Last Friday, I went to a seminar on a new kind of surgery for weight loss. The talk was held at the Center for Obesity Assessment, Study, and Treatment (COAST) at the University of California, San Francisco. At the end of the seminar, Robert Lustig, MD, said, “This surgery [vagotomy, or cutting the vagus nerve] won’t work for the kind of overweight that contributes to Type 2 diabetes. This is for the other kind of obesity.”
Kinds of obesity? Causing Type 2? So I started wondering, what does cause Type 2? We know that insulin resistance plays a role in Type 2 diabetes. But what causes insulin resistance (IR)? Is it a germ, an autoimmune response, the body’s response to fat, or what? For three days, I got lost in the wilds of biochemistry, only to realize with a shock that I knew the answer already. Here’s what I found.
Types of Insulin Resistance
There are several types of IR. All of them involve cells refusing to open up for the glucose that insulin is transporting. Many different proteins are involved in helping insulin transport glucose into cells. Problems with any of them can cause resistance.
Several of these proteins and hormones are mentioned in this study from Japan. Other scientists report that the resistance that happens in muscles is different from what happens in an insulin-resistant liver. At the cellular level, IR sounds very complicated.
But how do cells become insulin-resistant? Some IR is inherited. Scientists at Yale found changes in the mitochondria of insulin-resistant children. Mitochondria are our cells’ “power plants.” They are where the glucose gets used for energy. The insulin resistance in these children is a kind of genetic insulin resistance.
Diet can also contribute to IR, sometimes in surprising ways. Salt intake may increase IR, as indicated by this Tokyo study. The same study cited evidence that high blood pressure (hypertension) promotes IR. The insulin resistance connection may be why hypertension often predicts future Type 2.
But the belief in medical circles now says that fat in the cells causes the most IR. A widely-cited article entitled “Etiology [Cause] of insulin resistance” by two Yale scientists claims strong evidence that “insulin resistance is a result of accumulation of intracellular lipid metabolites [fatty acids]… in skeletal muscle and [liver cells].” This explanation seems to be gaining wider acceptance as the general panic over obesity spreads, and it seems to be true in some cases. Confused? Well that’s not all. Inflammation and “oxidative stress” have also been blamed for IR in many studies. And inflammation and oxidation each have several different molecular pathways.
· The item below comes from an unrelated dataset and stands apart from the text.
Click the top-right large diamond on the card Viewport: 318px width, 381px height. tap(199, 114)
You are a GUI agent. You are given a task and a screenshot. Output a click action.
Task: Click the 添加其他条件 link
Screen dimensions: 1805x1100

What’s the Real Cause, Then?
But actually, when you look at all the dizzying research on IR at the cellular level, none of it is that impressive. Scientists are certainly gaining more biochemical knowledge, but what does it have to do with what is really making people sick? I was getting more and more confused.
After two days looking at molecular chemistry, I found this study from Boston University. Called “Physical Inactivity Rapidly Induces Insulin Resistance and Microvascular Dysfunction in Healthy Volunteers,” it reports on 20 healthy young people who were restricted to bed rest for 5 days. The article states that, “Bed rest led to a 67% increase in the insulin response” — that’s right, 67% in five days — “to glucose loading, suggesting increased insulin resistance, and produced increases in total cholesterol and triglycerides.” The authors also found that arteries became tighter and systolic blood pressure (the top number, representing the pressure when the heart contracts) increased with bed rest.
In my book, Diabetes: Sugar-Coated Crisis, I wrote that insulin resistance is sometimes just a fancy word for physical inactivity. Glucose is fuel. If your muscles aren’t using the fuel, of course they won’t want any more. It’s like trying to pump gas into your car when the tank is already full. The gas spills all over the place. Before you can pump more gas, you have to drive the car.
But physical inactivity isn’t the only cause with striking supporting evidence. There is also stress. A 2006 study from The Cleveland Clinic found that “Hostility and stress [predict] insulin resistance.” “Hostility” was measured on a psychological scale including cynicism, hostile attitudes, and aggressive behaviors. “Stress” was measured by the amount of stress hormones found in the urine.
Lead author Jiangping Zhang, MD, said that “people with higher hostility don’t always have worse insulin resistance, but they do when they are under stress, especially high levels of chronic stress.” But even without “hostility,” stress has been linked to IR in dozens of studies.
Somehow I got so lost in the biochemistry that I forgot what was really important for most people with Type 2 or prediabetes — stress reduction and physical activity. But that is the same path to nowhere that our entire medical system has been on for decades. They hunt down the molecular targets so they can develop new drugs. But there are so many proteins and hormones involved in insulin function that we could never cover them all. The important things are to relax and to move our bodies when we can.